Tampaknya Indonesia mulai sadar untuk mengurangi ketergantungan pada dolar AS. Salah satu caranya adalah dengan menjalin kerja sama negara-negara mitra dagang untuk menggunakan mata uang lokal dalam transaksi.
Pemerintah Indonesia sudah menjalin kerja sama dengan Thailand dan Malaysia untuk menetapkan standar mata uang masing-masing dalam melakukan transaksi. Jadi tidak perlu konversi ke mata uang dolar AS.
Tujuan kerja sama ini sebenarnya untuk meningkatkan penggunaan Rupiah, Baht dan ringgit secara lebih luas.

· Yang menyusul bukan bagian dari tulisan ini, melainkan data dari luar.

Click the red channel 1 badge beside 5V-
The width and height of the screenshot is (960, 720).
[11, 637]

Saat ini memang lebih dari 90 komposisi ekspor kita menggunakan dolar AS. Sementara itu, komposisi impor hanya 78 persen saja yang menggunakan patokan dolar AS. Dengan local currency sattlement ini akan ada diversifiksasi mata uang untuk ekspor dan impor.
Sebetulnya kedua negara sangat diuntungkan dengan mekanisme penggunaan mata uang lokal. Pertama, jika komposisinya membesar, negara-negara tersebut tidak lagi memiliki ketergantungan pada fluktuasi dolar AS. Pasar uang dunia menjadi lebih seimbang.

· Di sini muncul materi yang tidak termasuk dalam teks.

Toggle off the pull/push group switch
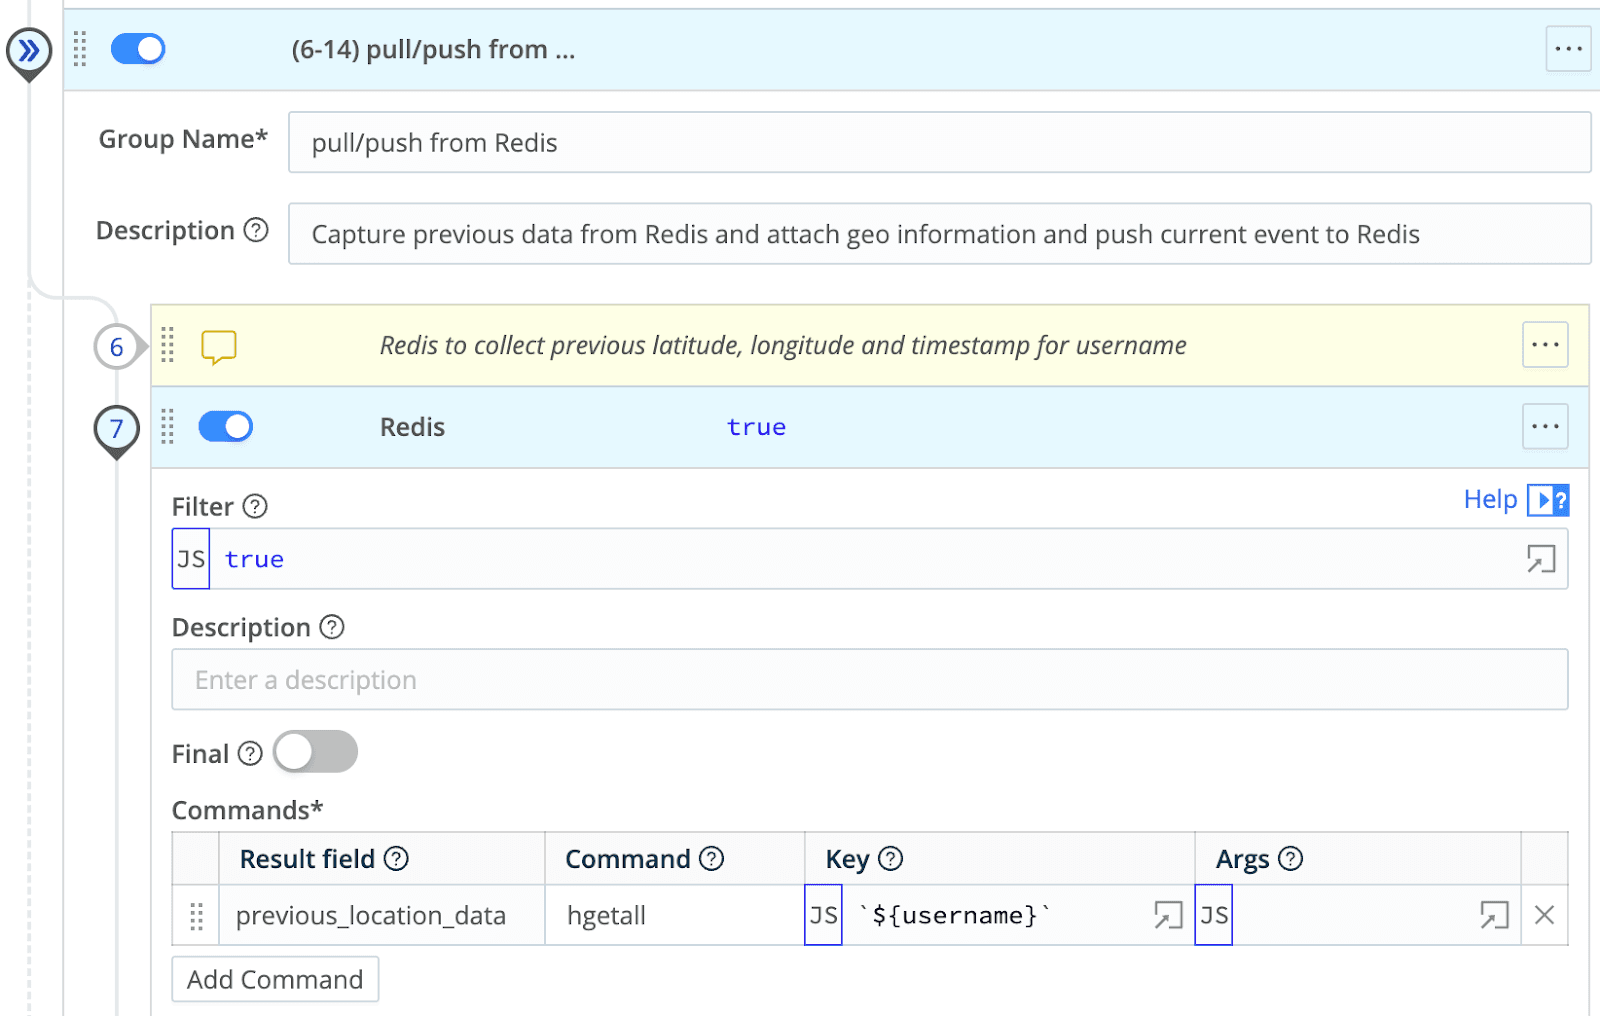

Secara net, kerja sama seperti ini akan memberikan stabilitas sistem keuangan. Sebetulnya ide untuk menggunakan mata uang alternatif dalam bertransaksi antarnegara sudah cukup lama disuarakan. Misalnya, dengan Tiongkok. Indonesia bisa menggunakan patokan remimbi Cina dalam penghitungan transaksi luar negerinya. Apalagi Tiongkok sebagai mitra dagang terbesar bagi Indonesia.
Berdasarkan data statslistik nilai impor nonmigas dari Tiongkok mencapai 74 persen dari total perdagangan selama semester awal 2018. Untuk menjaga nilai tukar, tampaknya pemerintah perlu mendorong para pengimpor untuk membayarkan menggunakan mata uang remimbi.
Keuntungan lain yang bisa dipetik, depresiasi rupiah terhadap yuan remimbi relatif lebih kecil ketimbang terhadap dolar AS. Artinya, kita bisa lebih mengatur perencanaan keuangan dan memangkas ketidakpastian.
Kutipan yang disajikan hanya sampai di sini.